▸ WORK INSTRUCTION: For each entry below, copy the text exactly and leave out any picture.

(Screenshot grounding data)
# # # # # # #

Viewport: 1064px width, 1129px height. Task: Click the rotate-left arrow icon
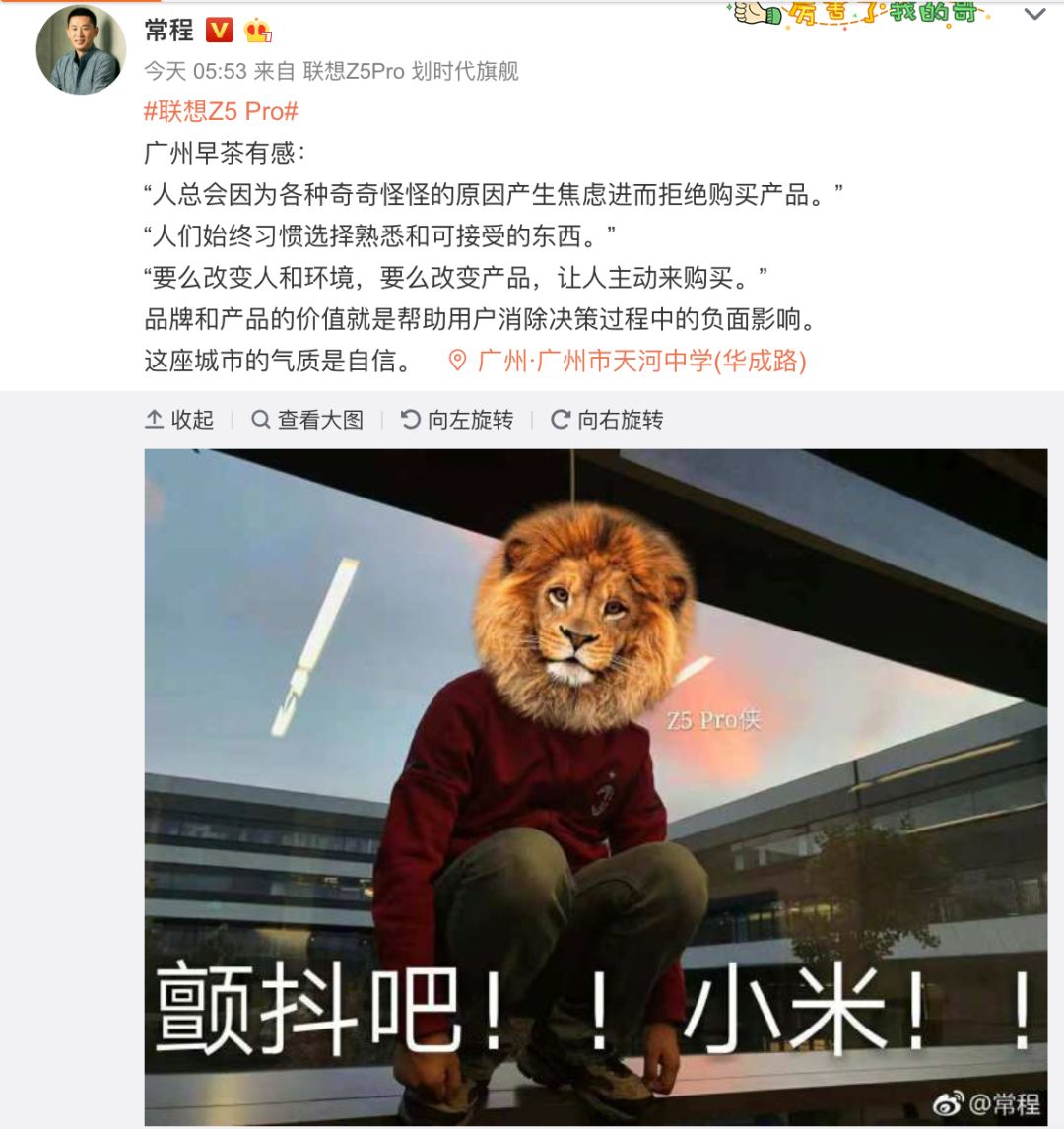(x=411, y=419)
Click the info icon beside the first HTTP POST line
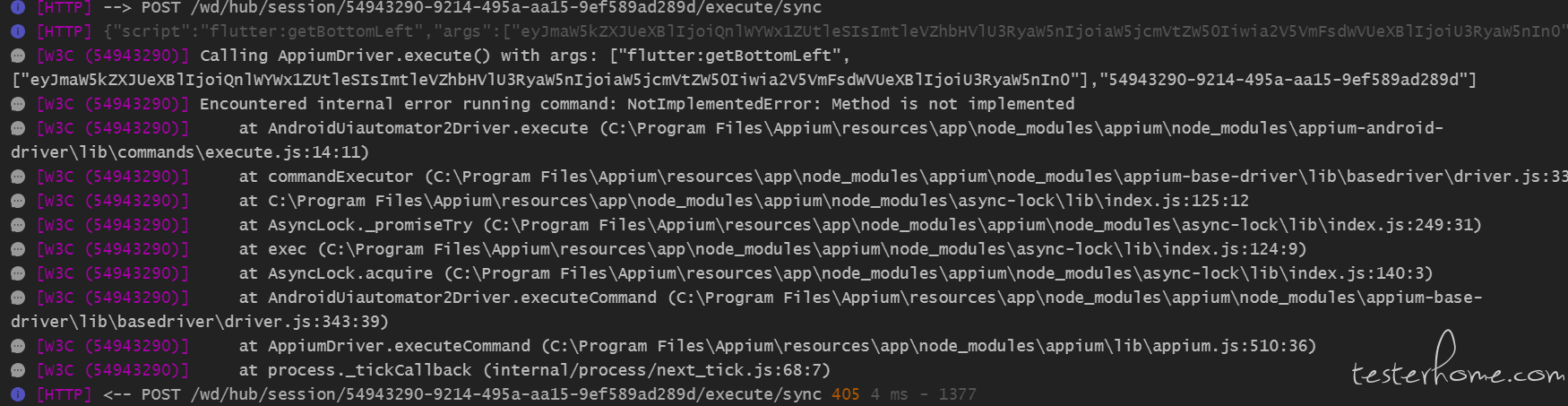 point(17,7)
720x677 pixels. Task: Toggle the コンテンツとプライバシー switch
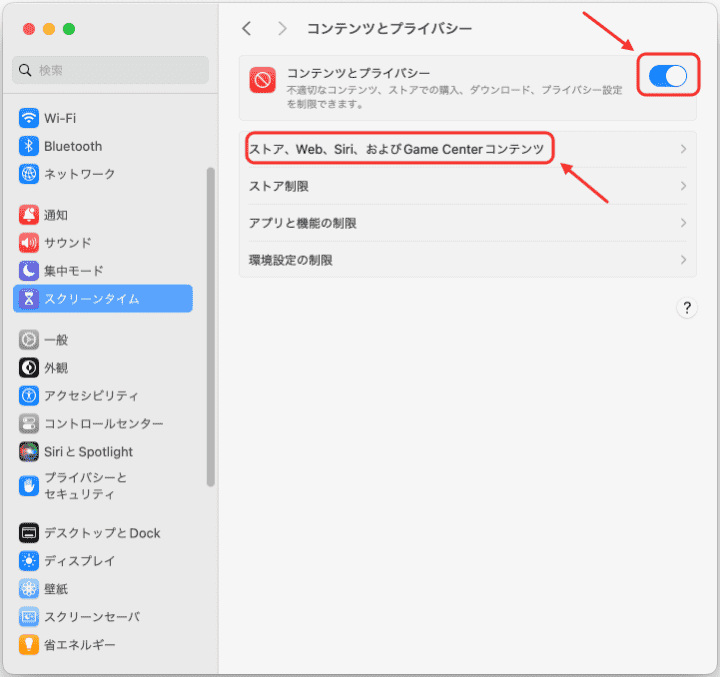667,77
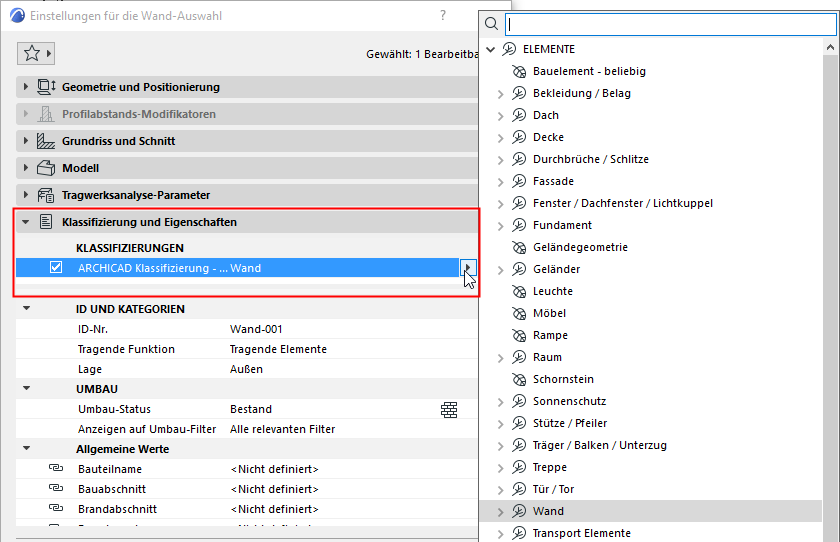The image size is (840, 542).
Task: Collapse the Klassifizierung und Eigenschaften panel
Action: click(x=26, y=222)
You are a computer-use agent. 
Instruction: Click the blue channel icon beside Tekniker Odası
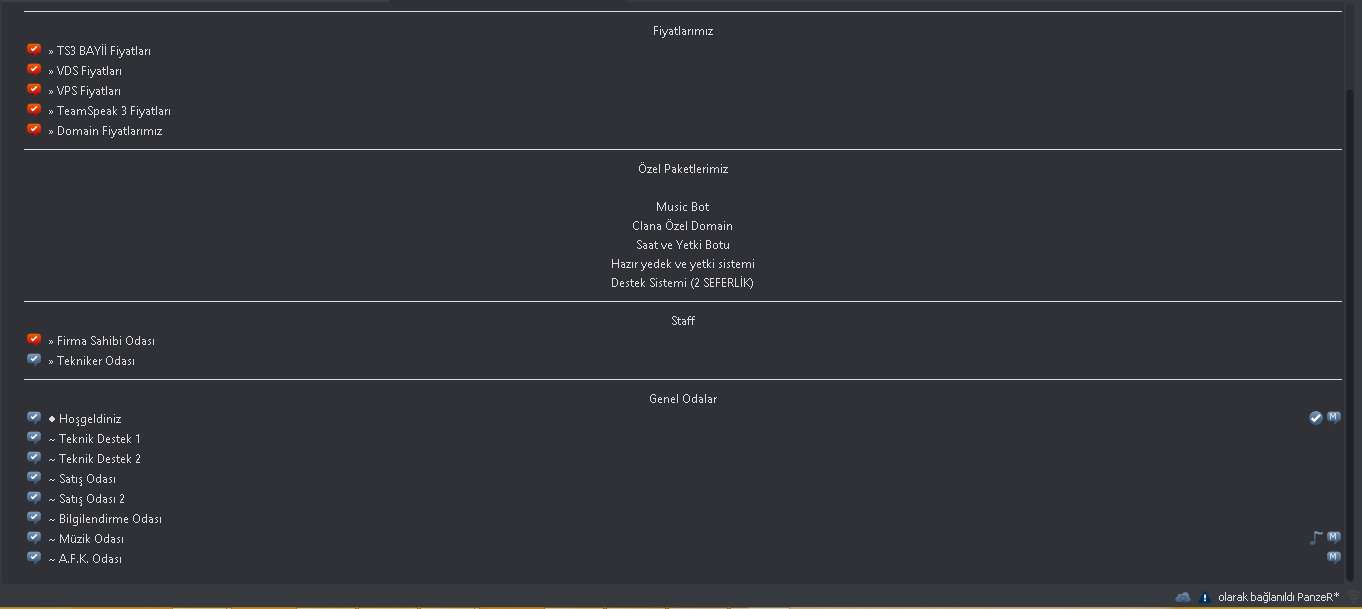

# # # # # # #

▸ ANSWER TO THE PROBLEM:
Viewport: 1064px width, 1129px height. Task: Click the rotate-left arrow icon
(x=411, y=419)
Click the info icon beside the first HTTP POST line
 point(17,7)
720x677 pixels. Task: Toggle the コンテンツとプライバシー switch
667,77
The image size is (840, 542).
Task: Collapse the Klassifizierung und Eigenschaften panel
Action: click(x=26, y=222)
You are a computer-use agent. 
Instruction: Click the blue channel icon beside Tekniker Odası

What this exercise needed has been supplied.